Desde el librero abarrotado de novelas románticas y poesía
sin métrica, insistente, el reloj contaba uno a uno los segundos. Era un sonido
extraño, como pasos sobre la hojarasca, o como el silencio de la luna
quebrándose en un cuenco de agua.
Dulce todavía sentía en su lengua y en una
esquina del paladar, la dulzura de la
canillita de leche que Saturnino le había compartido la tarde aquella, en que
se fue para siempre, dejando su corazón alborotado.
La había comido por pedacitos, a la canillita de leche, sumergida de lleno en la
contemplación de la pared que ocultaba la distancia. Tenía miedo de acercarla con sus ojos y darse cuenta, que ya no se veía la silueta de su espalda.

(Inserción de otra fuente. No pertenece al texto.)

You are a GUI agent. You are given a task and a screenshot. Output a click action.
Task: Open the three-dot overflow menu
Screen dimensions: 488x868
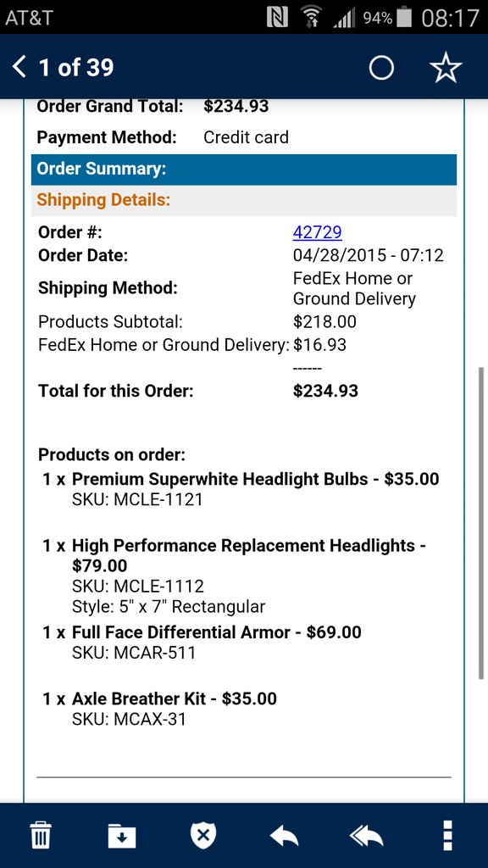click(447, 835)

Prefería imaginarlo y rememorar esa minúscula gota
de saliva que había saltado de su boca y que ella había recibido en su lengua
como si se tratara de agua bendita.
Ahora ya no le quedaba nada físico de él,
solo recuerdos y la falta de certeza de su existencia. ¿y si solo se trataba de
su imaginación? ¿y si Saturnino solo era una construcción de su locura? ¿Y si su
madre tenía razón y simplemente ella no era
digna de ser amada ? ¿Y si mejor cerraba los ojos y se dejaba morir?